Development of AFM tensile test technique for evaluating mechanical properties of sub-micron thick DLC films

This paper describes mechanical properties of submicron thick diamond-like carbon (DLC) films used for surface modification in MEMS devices. A new compact tensile tester operating under an atomic force microscope (AFM) is developed to measure Young´s modulus, Poisson´s ratio and fracture strength of single crystal silicon (SCS) and DLC coated SCS (DLC/SCS) specimens.
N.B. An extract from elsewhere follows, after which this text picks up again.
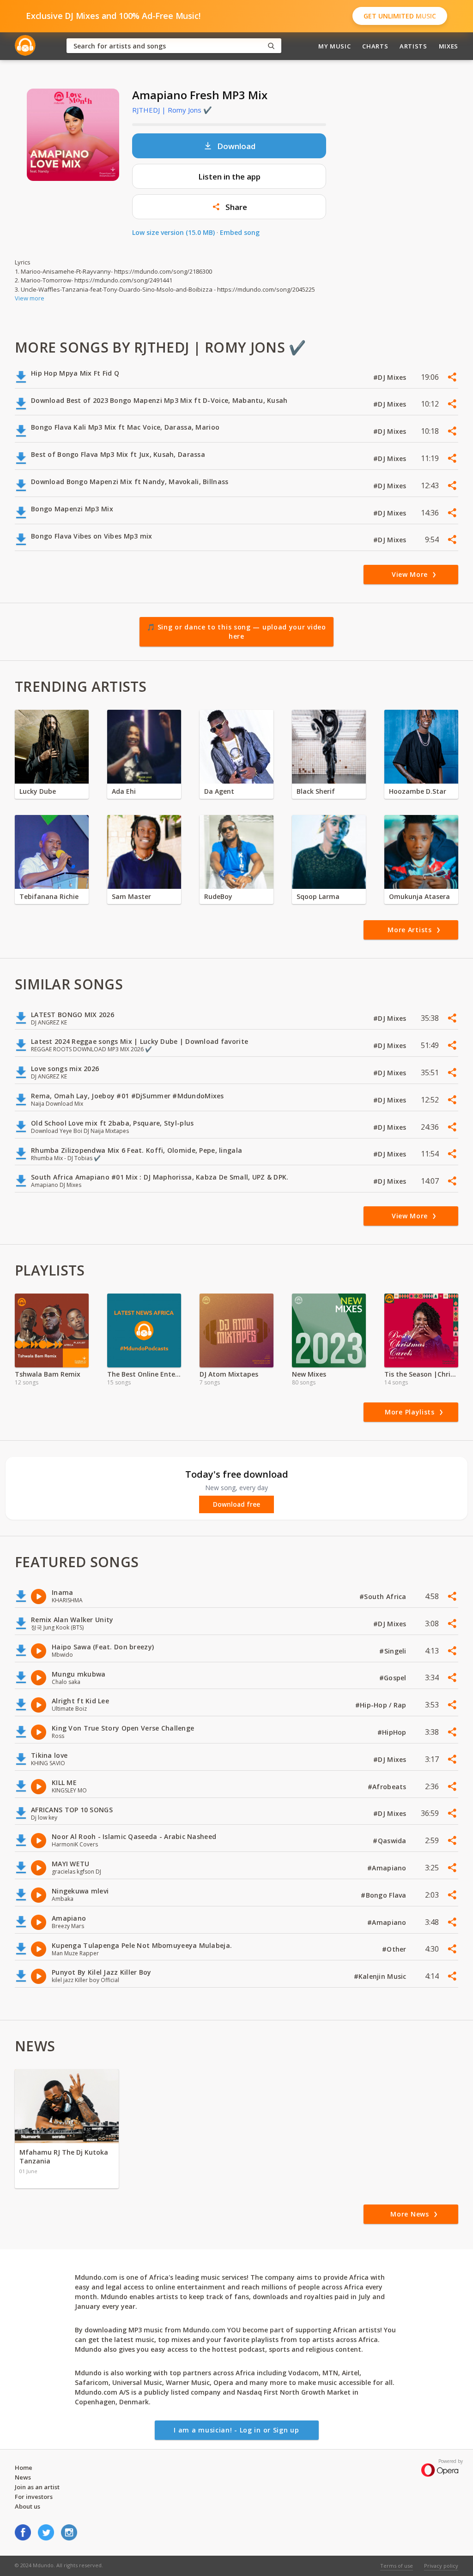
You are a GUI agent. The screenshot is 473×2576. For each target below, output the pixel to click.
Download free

DLC films with a thickness ranging from 0.11 μm to 0.58 μm are deposited on 19-μm-thick SCS substrate by plasma-enhanced chemical vapor deposition using a hot cathode penning ionization gauge discharge. Young´s moduli of the DLC films deposited at bias voltages of -100 V and -300 V are found to be constant at 102 GPa and 121 GPa, respectively, regardless of film thickness. Poisson´s ratio of DLC film is also independent of film thickness, whereas fracture strength of DLC/SCS specimens is inversely proportional to thickness. Raman spectroscopy analyses are performed to examine the effect of hydrogen content in DLC films on elastic properties. Raman spectra reveal that a reduction in hydrogen content in the films leads to better elastic properties. Finally, the proposed evaluation techniques are shown to be applicable to sub-micron thick DLC films by finite element analyses.